REQUIREMENT: Your answer should consist of the line holding "Task: Click the Yes label under routing rules" and all lines after it to the end of the material, copied exactly.

□ □ □ □ □

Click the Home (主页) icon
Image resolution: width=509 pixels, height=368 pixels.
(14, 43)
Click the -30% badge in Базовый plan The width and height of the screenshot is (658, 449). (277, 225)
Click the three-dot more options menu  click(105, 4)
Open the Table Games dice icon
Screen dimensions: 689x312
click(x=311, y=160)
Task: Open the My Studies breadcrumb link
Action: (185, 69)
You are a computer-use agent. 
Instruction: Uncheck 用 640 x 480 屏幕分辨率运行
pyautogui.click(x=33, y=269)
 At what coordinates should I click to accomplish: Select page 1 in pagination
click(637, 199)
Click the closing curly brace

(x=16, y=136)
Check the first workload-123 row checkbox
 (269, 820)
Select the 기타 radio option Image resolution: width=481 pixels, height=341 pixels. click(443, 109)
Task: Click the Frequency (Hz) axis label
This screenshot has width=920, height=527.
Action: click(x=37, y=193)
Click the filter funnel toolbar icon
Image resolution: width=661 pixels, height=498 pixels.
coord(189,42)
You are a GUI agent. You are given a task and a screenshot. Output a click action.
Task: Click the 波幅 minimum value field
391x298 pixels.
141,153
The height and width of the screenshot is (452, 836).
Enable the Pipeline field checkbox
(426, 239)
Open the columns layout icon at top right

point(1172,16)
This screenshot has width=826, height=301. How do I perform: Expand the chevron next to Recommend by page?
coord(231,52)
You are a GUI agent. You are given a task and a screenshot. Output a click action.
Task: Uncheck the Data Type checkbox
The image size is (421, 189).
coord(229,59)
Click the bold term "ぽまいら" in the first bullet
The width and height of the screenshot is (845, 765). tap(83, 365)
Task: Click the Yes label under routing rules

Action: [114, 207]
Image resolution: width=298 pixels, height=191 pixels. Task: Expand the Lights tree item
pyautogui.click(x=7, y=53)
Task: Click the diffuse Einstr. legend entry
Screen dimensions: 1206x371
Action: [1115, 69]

□ □ □ □ □

TASK RESPONSE:
Task: Click the Yes label under routing rules

Action: [114, 207]
Image resolution: width=298 pixels, height=191 pixels. Task: Expand the Lights tree item
pyautogui.click(x=7, y=53)
Task: Click the diffuse Einstr. legend entry
Screen dimensions: 1206x371
Action: [1115, 69]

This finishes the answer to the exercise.